Years ago, I learned a concept that would later resurface in an unexpected way.

Martin Seligman and Steve Maier, two first year, psychology doctoral students, first used the term "learned helplessness" in an experiment in 1964 that shed light on how both animals and people react to unavoidable challenges.

Seligman and Maier gathered three groups of dogs and put them in separate cages. The first group simply sat in their cage. The second group was placed in front of a panel and then given electric shocks. These dogs could shut off the electricity if they pressed the panel with their noses. The third (and most unlucky) group was also given electric shocks, but they had no panel to press and no way to escape the pain.

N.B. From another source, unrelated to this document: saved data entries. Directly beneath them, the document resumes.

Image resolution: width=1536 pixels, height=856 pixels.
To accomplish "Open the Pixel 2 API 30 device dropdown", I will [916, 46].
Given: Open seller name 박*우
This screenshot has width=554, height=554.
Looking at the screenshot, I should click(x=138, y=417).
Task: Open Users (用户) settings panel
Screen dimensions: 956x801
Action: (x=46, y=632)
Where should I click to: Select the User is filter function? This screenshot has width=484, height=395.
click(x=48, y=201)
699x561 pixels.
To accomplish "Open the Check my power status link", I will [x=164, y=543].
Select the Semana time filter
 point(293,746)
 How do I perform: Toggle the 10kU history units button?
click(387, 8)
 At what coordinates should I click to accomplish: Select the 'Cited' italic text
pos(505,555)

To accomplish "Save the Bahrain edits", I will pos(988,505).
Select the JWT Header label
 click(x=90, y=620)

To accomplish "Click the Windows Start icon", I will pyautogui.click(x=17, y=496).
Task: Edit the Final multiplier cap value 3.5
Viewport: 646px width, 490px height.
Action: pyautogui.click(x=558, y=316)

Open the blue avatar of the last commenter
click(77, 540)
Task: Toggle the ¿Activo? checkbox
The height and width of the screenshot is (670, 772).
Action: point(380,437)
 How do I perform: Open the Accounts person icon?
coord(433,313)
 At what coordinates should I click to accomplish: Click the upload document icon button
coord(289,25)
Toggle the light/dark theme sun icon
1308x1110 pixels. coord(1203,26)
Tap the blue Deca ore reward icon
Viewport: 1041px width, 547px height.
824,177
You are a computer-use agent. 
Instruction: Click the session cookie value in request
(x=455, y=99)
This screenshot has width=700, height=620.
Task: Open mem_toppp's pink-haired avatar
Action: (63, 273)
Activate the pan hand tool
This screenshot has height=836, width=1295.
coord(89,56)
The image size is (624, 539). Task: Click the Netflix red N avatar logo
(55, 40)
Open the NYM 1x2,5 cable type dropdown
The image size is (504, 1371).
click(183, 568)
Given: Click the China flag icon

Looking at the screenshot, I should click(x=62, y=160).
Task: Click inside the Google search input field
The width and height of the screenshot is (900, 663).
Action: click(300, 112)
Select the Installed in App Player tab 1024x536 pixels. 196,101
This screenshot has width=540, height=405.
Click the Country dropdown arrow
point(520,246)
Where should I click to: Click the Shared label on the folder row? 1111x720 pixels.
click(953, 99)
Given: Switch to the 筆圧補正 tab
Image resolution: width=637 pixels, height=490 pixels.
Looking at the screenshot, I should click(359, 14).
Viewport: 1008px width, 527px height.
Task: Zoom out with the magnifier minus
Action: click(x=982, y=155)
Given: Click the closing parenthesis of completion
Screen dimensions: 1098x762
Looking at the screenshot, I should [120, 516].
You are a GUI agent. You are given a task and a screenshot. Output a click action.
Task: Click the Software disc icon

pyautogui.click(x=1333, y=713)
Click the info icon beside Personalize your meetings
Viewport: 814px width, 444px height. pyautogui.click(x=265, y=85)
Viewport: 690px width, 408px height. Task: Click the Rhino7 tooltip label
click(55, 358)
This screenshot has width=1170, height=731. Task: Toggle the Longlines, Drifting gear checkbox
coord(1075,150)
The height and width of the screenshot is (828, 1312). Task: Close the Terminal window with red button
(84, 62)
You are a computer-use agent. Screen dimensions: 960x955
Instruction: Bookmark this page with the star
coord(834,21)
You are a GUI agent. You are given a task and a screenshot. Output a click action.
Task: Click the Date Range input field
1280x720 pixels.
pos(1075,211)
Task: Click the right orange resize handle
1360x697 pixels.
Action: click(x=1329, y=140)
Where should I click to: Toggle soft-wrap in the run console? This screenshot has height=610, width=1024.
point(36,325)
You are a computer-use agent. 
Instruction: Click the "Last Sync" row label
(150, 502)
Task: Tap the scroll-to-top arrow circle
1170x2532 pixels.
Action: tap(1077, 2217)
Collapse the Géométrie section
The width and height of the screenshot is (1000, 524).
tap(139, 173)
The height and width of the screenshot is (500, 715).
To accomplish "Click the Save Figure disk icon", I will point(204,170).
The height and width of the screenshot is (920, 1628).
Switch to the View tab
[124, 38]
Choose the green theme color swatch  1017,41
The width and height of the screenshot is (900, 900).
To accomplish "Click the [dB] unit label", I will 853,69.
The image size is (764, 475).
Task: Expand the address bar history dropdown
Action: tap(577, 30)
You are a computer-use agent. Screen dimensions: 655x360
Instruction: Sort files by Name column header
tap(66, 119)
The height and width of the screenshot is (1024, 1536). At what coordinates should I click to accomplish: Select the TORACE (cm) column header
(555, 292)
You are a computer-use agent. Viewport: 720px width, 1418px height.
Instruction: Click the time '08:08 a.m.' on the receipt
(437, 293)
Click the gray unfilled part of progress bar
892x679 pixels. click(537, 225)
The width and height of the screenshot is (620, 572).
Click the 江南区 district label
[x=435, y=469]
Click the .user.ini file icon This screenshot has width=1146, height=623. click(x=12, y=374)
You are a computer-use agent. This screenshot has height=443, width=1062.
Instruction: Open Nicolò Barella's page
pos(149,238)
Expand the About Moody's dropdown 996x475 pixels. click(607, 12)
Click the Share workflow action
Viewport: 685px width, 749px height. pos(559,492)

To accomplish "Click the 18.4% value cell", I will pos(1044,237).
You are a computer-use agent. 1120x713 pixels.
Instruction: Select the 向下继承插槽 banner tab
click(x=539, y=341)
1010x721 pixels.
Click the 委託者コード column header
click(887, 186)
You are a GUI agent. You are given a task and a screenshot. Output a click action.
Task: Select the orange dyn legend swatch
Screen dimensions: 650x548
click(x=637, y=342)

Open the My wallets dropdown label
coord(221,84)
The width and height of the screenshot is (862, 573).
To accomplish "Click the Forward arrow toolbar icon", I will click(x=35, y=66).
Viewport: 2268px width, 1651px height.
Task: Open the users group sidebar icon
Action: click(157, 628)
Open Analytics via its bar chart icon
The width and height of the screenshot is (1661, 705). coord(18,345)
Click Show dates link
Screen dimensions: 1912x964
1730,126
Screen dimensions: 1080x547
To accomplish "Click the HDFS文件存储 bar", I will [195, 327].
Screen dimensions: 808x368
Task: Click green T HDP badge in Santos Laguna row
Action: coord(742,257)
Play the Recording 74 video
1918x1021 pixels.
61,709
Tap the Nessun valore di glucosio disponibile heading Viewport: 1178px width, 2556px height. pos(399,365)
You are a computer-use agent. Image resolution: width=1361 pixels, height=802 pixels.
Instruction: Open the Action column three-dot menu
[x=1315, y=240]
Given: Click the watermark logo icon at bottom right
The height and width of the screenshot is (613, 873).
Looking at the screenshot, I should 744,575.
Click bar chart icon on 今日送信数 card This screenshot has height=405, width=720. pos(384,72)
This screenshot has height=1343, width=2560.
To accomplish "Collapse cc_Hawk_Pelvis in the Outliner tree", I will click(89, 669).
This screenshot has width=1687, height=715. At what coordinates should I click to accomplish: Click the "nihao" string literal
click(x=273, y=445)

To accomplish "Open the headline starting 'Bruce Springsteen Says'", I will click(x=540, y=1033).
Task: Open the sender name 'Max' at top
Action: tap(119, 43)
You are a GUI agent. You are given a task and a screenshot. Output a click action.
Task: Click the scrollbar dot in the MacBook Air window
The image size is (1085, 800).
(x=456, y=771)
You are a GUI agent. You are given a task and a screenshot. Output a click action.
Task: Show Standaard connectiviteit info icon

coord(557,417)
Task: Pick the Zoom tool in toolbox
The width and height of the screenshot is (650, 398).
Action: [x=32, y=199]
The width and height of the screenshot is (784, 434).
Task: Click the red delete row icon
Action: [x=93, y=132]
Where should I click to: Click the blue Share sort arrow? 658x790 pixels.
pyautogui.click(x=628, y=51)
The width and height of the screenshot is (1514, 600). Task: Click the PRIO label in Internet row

After these dogs learned either that they could do something to get out of the shocks (the second group) or that they had no chance of avoiding them (the third group), each dog was placed, one by one, inside a box with two chambers separated by a barrier. The floor of one side of the box—the side the dogs were put into—was electrified. No matter where they stood on that side of the box, the dogs would get shocked. But the other side of the box was not electrified. A high-pitched tone was played to signal an approaching shock that travels through the floor of the half of the box where the…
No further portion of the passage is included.